The IRS announced a moratorium on new ERC claims in 2023 due to concerns about fraud. By 2024, the IRS was receiving more than 17,000 ERC claims weekly, and Werfel suggested that many of those claims were inappropriate.

The IRS suggested options for businesses that might have submitted improper claims, including withdrawal and two rounds of an amnesty program (the most recent program closed on November 22, 2024).

Many businesses are still waiting to hear from the IRS about their claims—and investigations are pending for others.

Private Equity Makes Big Move In Accounting

Private equity—investment firms that invest in private companies or buy out public companies—is making its mark in the accounting world.

Private equity firms are eager to make new investments, and in 2024, the accounting world was an attractive target. It’s clear that the demand for accounting services isn’t going away—demand is still strong. That hasn’t gone unnoticed by private equity firms who see the opportunity for sustained, long-term growth.

Investment firms are lining up—as of November 2024, five of the largest 25 U.S. accounting firms, ranked by revenue, have taken private equity money.

Bouncing BOI

Earlier this year, companies began thinking about the deadline to file beneficial ownership information (BOI) returns. As of January 1, 2024, many companies were required to report information to the U.S. government about who ultimately owns and controls them. This is the result of a 2021 law, the Corporate Transparency Act (CTA), which requires reporting companies to file reports with FinCEN.

Without additional extensions, a reporting company created or registered to do business before January 1, 2024, was required to file its initial report on or before January 1, 2025. This is true even if the company was created years before 2024.

A lawsuit shook that up a bit. In Texas Top Cop Shop, Inc., et al. v. Garland, et al., Judge Amos Mazzant granted a request for a preliminary injunction, blocking the U.S. Department of Treasury from enforcing the CTA’s reporting requirements. The judge went one step further, blocking the enforcement of the BOI reporting requirements nationwide.
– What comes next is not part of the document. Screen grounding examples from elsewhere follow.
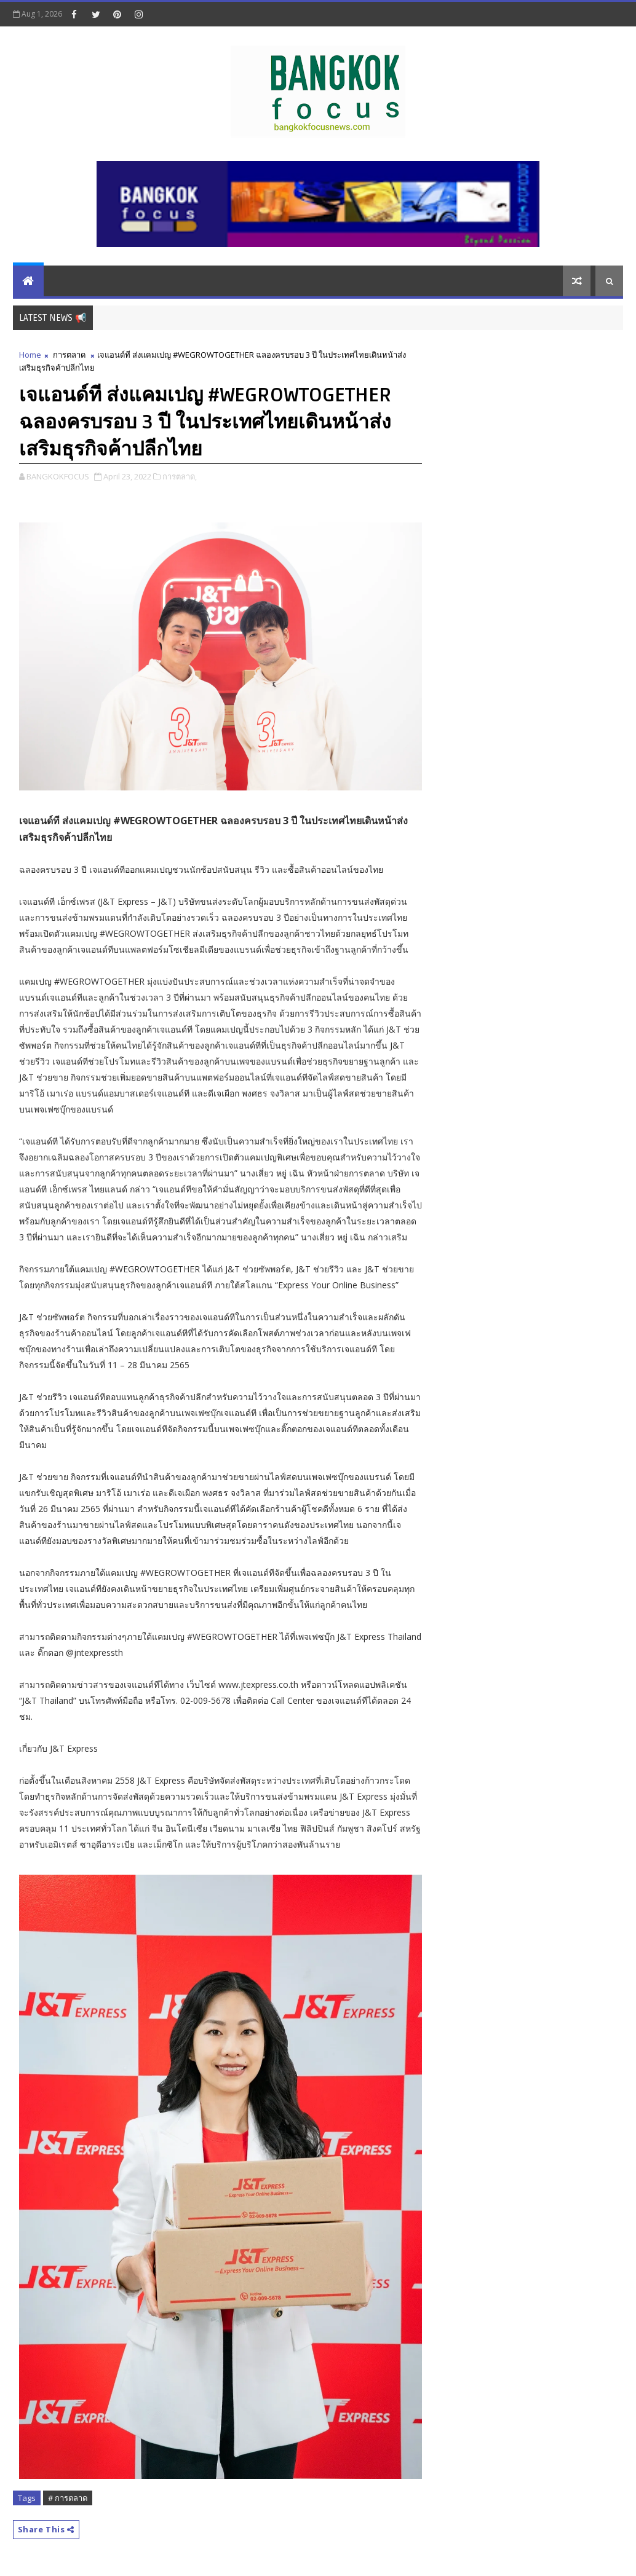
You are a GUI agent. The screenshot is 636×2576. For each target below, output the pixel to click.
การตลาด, (179, 476)
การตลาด (69, 354)
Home (30, 354)
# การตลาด (67, 2497)
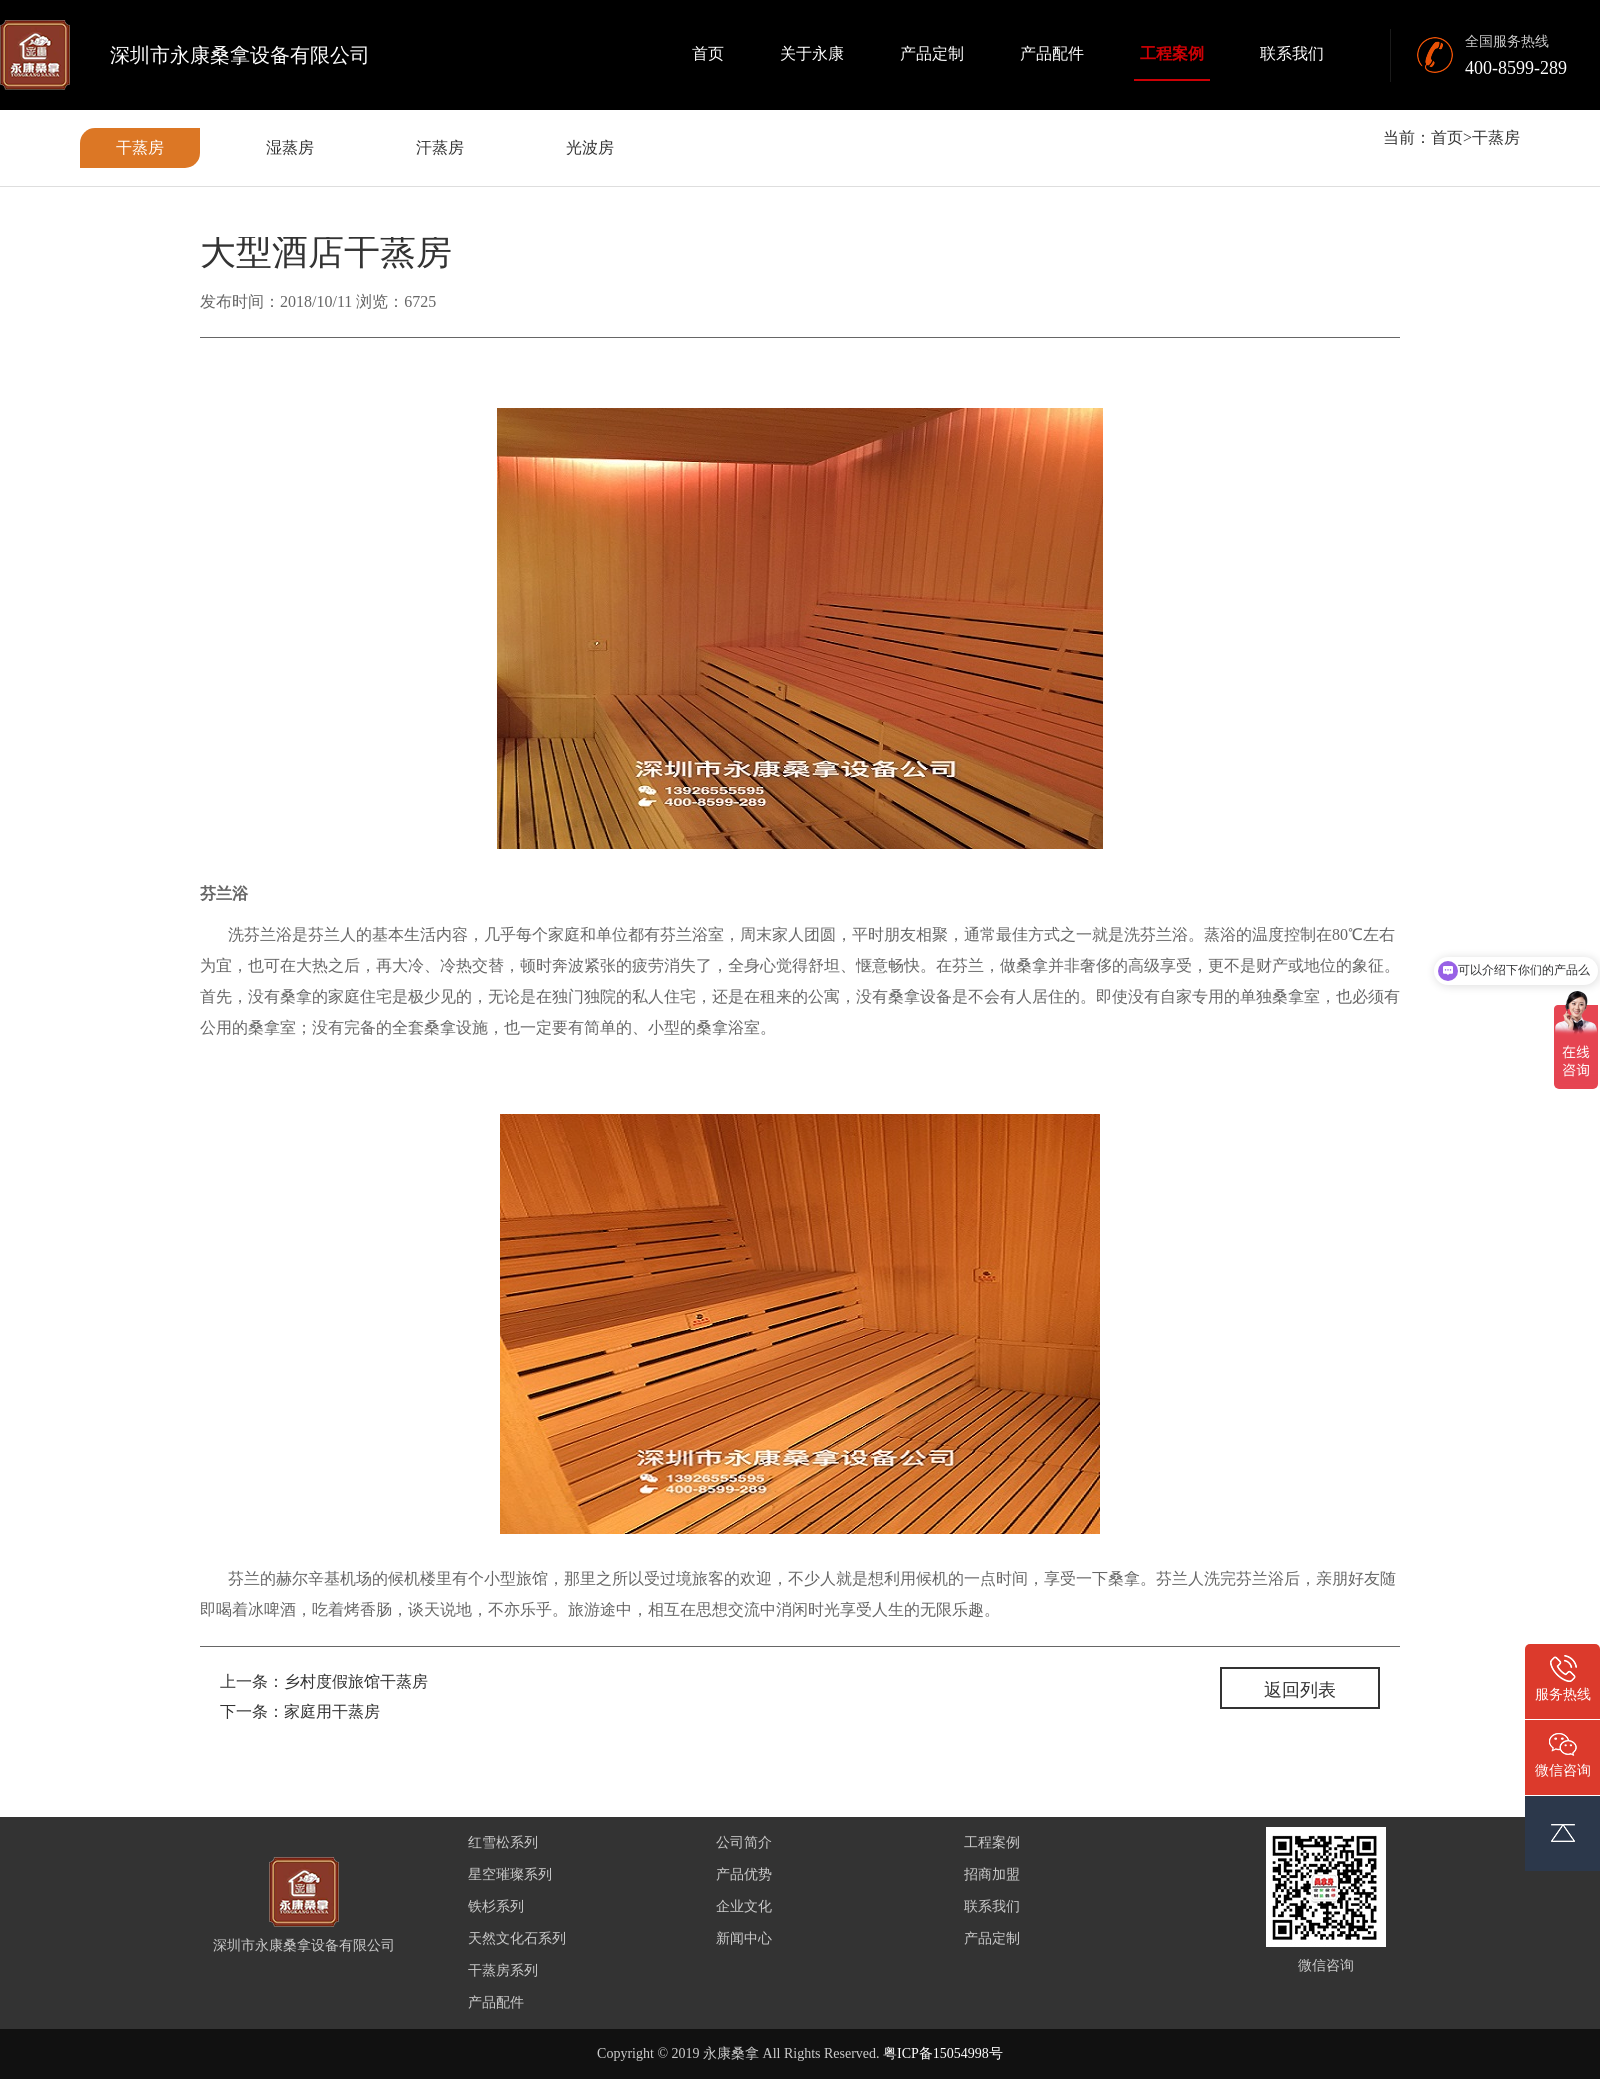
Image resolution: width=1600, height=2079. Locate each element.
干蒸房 (140, 147)
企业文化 (744, 1906)
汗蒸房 (440, 147)
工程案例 (1172, 53)
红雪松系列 (503, 1842)
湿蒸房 (290, 147)
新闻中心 (744, 1938)
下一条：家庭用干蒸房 (300, 1711)
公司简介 (744, 1842)
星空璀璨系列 (510, 1874)
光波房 (590, 147)
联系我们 (1292, 53)
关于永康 (812, 53)
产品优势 (744, 1874)
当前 (1399, 137)
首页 (708, 53)
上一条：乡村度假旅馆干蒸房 (324, 1681)
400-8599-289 (1516, 68)
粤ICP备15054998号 (943, 2053)
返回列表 (1300, 1690)
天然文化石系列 (517, 1938)
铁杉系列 (496, 1906)
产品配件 (1052, 53)
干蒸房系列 (503, 1970)
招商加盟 (992, 1874)
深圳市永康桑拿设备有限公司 (240, 55)
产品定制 (932, 53)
But then… well, brace yourself. On December 17, Mazzant ruled that a nationwide preliminary injunction barring FinCEN from enforcing the CTA would stand. Days later, on appeal, a unanimous Fifth Circuit bench granted the government’s emergency motion for a stay of a preliminary injunction. The reversal initially meant that businesses required to file BOI reports had to do so while the government’s appeal worked its way through the court system. In response, FinCEN posted a message to its website extending the reporting deadline from January 1, 2025, to January 13, 2025.

But wait—there’s more! On December 26, the Fifth Circuit issued an order vacating the stay. (The court explained that the appeal had been expedited to the next available oral argument panel—which will be in March 2025.)
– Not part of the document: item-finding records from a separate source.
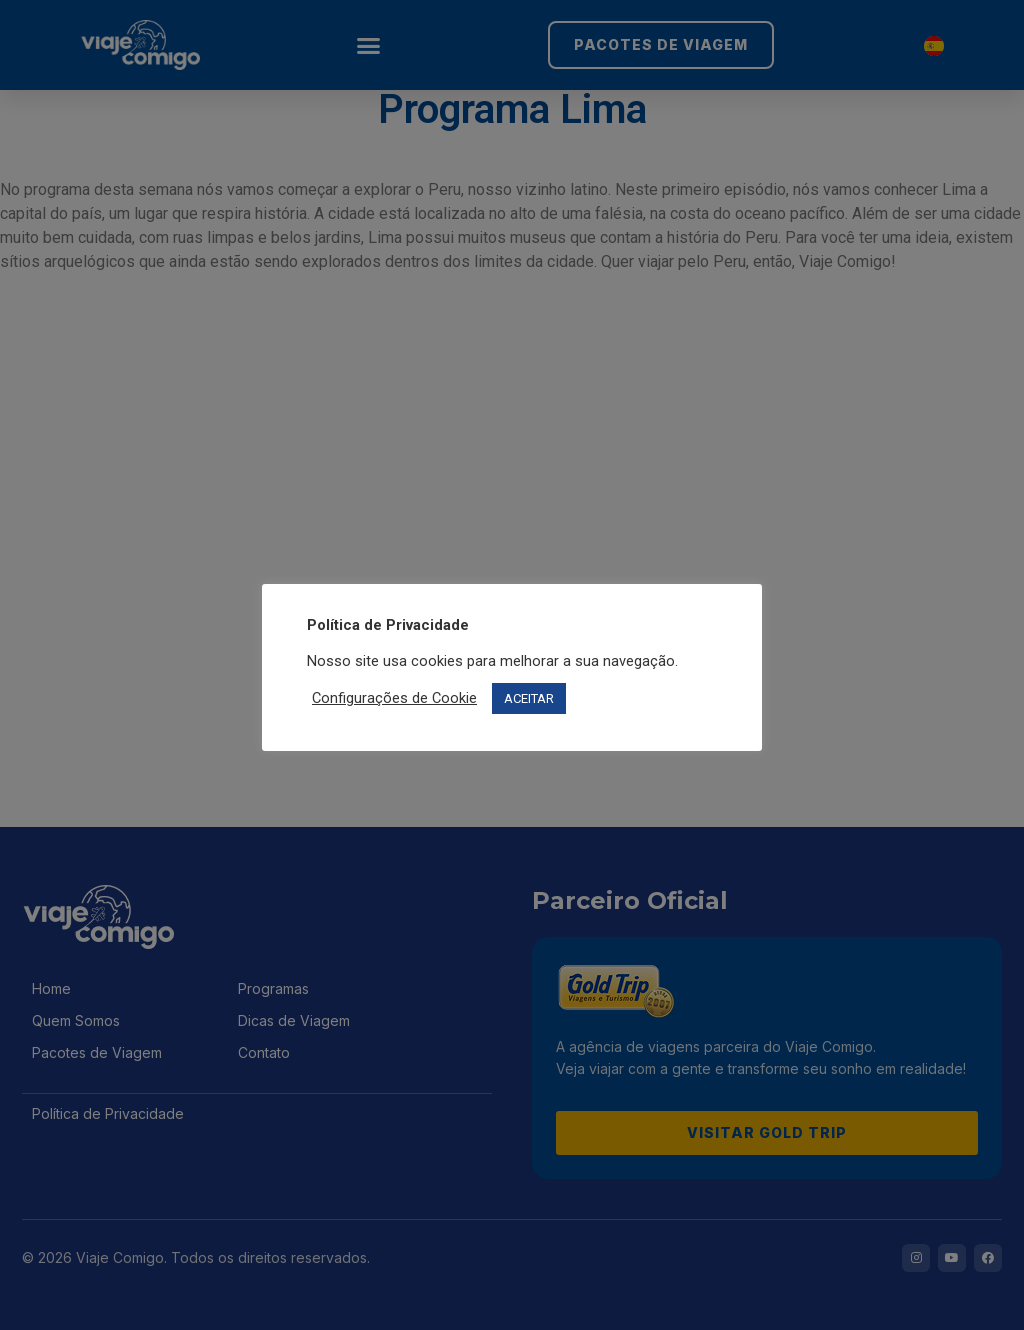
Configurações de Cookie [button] (394, 698)
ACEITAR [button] (529, 698)
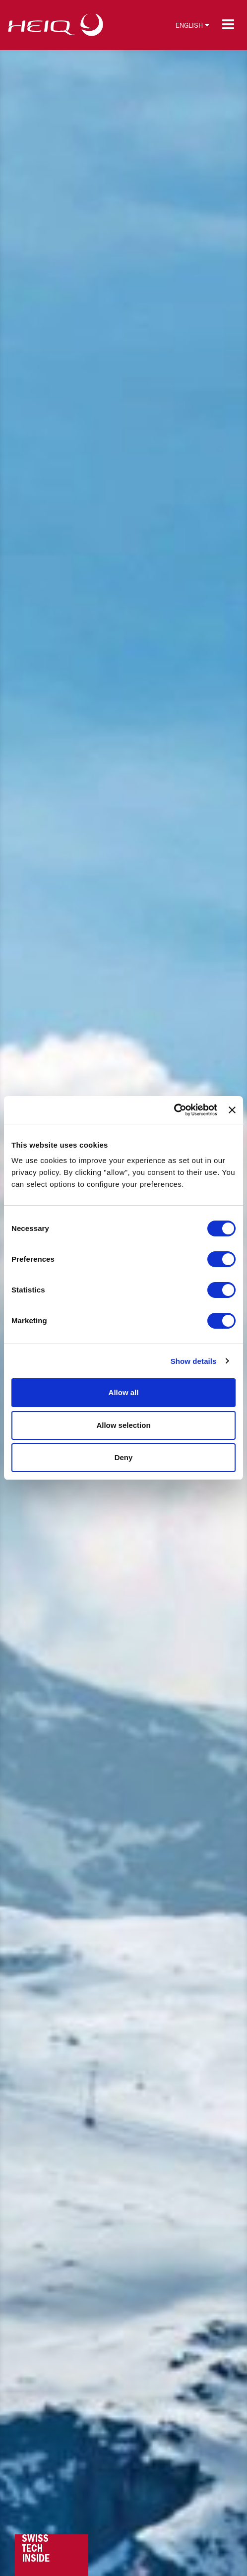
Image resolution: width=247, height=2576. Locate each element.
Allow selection (123, 1425)
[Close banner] (232, 1109)
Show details (194, 1361)
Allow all (124, 1392)
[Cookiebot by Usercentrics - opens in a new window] (173, 1110)
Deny (124, 1457)
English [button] (192, 25)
That means the injunction is now back in effect. Per FinCEN, BOI reporting is currently voluntary.

Last-Minute Extra: Bench Goes Quiet (For A Minute)

Bench Accounting, a Vancouver-based company that provides online bookkeeping services, abruptly shut down last week. This week, the company’s tens of thousands of customers learned the news from a message on Bench’s website: “We regret to inform you that as of December 27, 2024, the Bench platform will no longer be accessible. We know this news is abrupt and may cause disruption, so we’re committed to helping Bench customers navigate through the transition.”

The chatter on social media was loud. But the story took a turn this week. According to a December 30 press release, the company has since been acquired by Employer.com.